Characterization of CRISPR RNA guided immunity in Bacillus halodurans type I-C system
Prokaryotes utilize the CRISPR (Clustered Regularly Interspaced Short Palindromic Repeats) – Cas (CRISPR-associated) adaptive immune system to defend against infection. A CRISPR locus consists of an AT-rich leader region followed by a series of DNA repeats interspersed by foreign DNA-derived spacers. Upon viral infection, Cas proteins acquire short fragments from the invader and insert them as new spacers into the CRISPR locus. CRISPR transcripts are generated from the CRISPR locus and assemble with Cas proteins to form the surveillance complex. The CRISPR RNA guides the complex to target foreign genetic elements bearing sequence complementarity to the crRNA and recruits a Cas nuclease for degradation. The research presented in this dissertation focuses on understanding the mechanisms of CRISPR RNA guided immunity in Bacillus halodurans type I-C system during adaptation and interference.
Cas4 is widespread across types I, II and V and is thought to be involved in spacer acquisition along with the universally conserved Cas1 and Cas2 proteins, but the role of Cas4 has remained unclear. Using a combination of biochemical and structural experiments, we reveal that type I-C Cas4 in B. halodurans interacts directly with Cas1 and Cas2, forming a Cas4-Cas1-Cas2 complex, that mediates spacer selection, processing, and integration during CRISPR immunity. Cas4 associates tightly with Cas1 and the presence of CRISPR DNA substrates helps to stabilize the higher order complex. Cas4 selectively captures spacers that contain protospacer adjacent motifs (PAMs), short sequences required for proper target recognition by the surveillance complex, and processes the substrate directly upstream of the PAM site. When in complex with Cas1-Cas2, Cas4 cleaves spacers endonucleolytically and the complex preferentially integrates the processed spacers at the leader-repeat junction in the CRISPR locus. Together, our findings demonstrate that Cas4 is indispensable in CRISPR immunity by providing functional spacers for target recognition.

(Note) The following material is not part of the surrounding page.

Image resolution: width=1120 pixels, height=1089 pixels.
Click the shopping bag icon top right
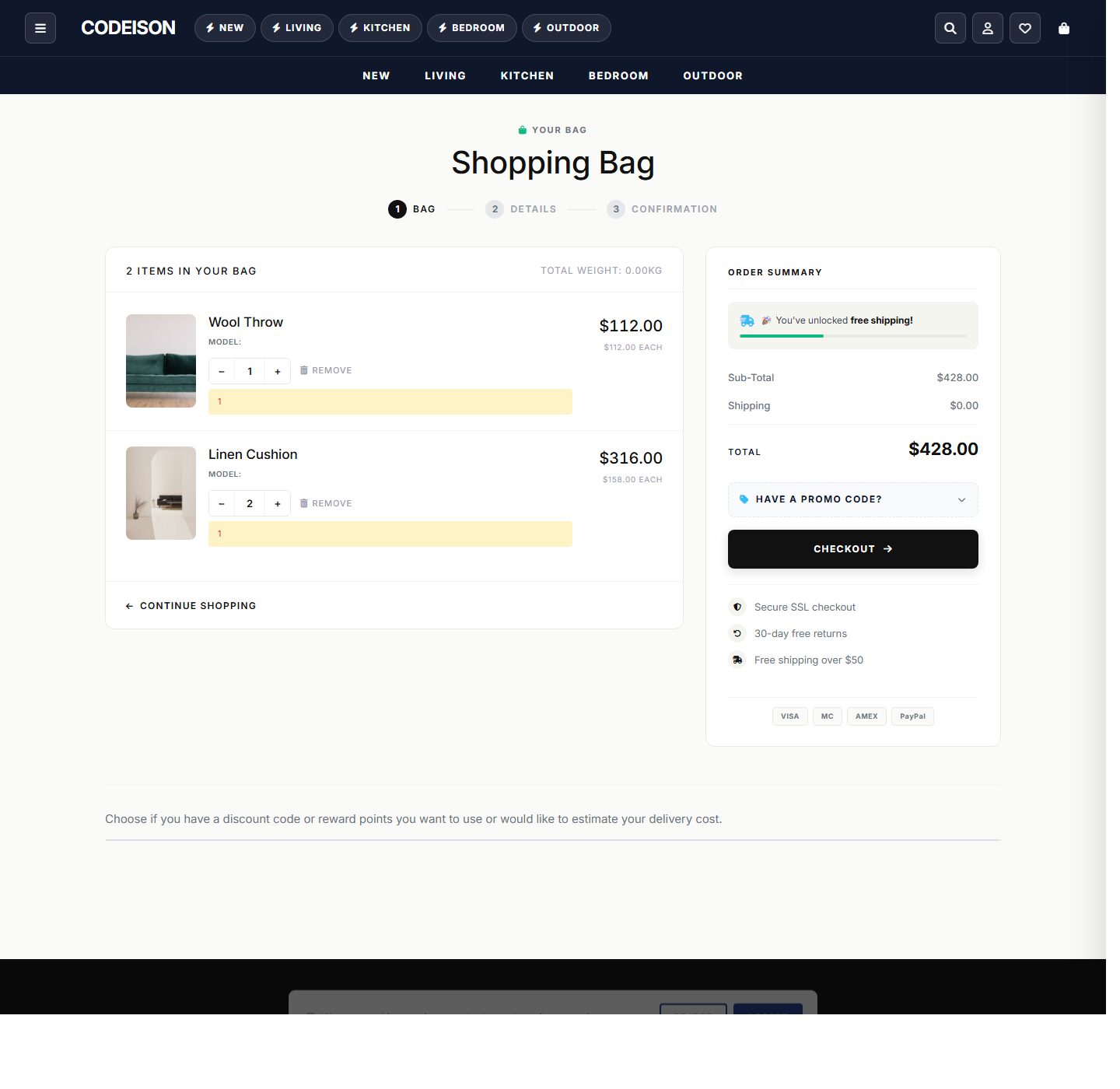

For target recognition, type I-C system is unique in that only three proteins are required to form its surveillance complex. It is unknown how type I-C Cascade searches for targets using this minimal machinery. We investigated binding interactions of B. halodurans type I-C Cascade with dsDNA and found that, unlike E. coli type I-E Cascade, type I-C Cascade has much strong non-specific affinity for DNA. These observations suggest a search mechanism involving longer-lived interactions with DNA, potentially through one-dimensional sliding. To test this, we initiated development of a single-molecule fluorescence resonance energy transfer (FRET) assay to directly visualize how Cascade searches target DNA in real time. We constructed a system suitable for labeling type I-C Cascade with a fluorophore for the smFRET assay. Using this system, we detected bulk FRET between Cy3-labelled dsDNA target and Cy5-labelled Cascade upon DNA binding. These experiments established a FRET system that will be used for future smFRET experiments to understand the kinetics and mechanisms for searching DNA targets by type I-C Cascade.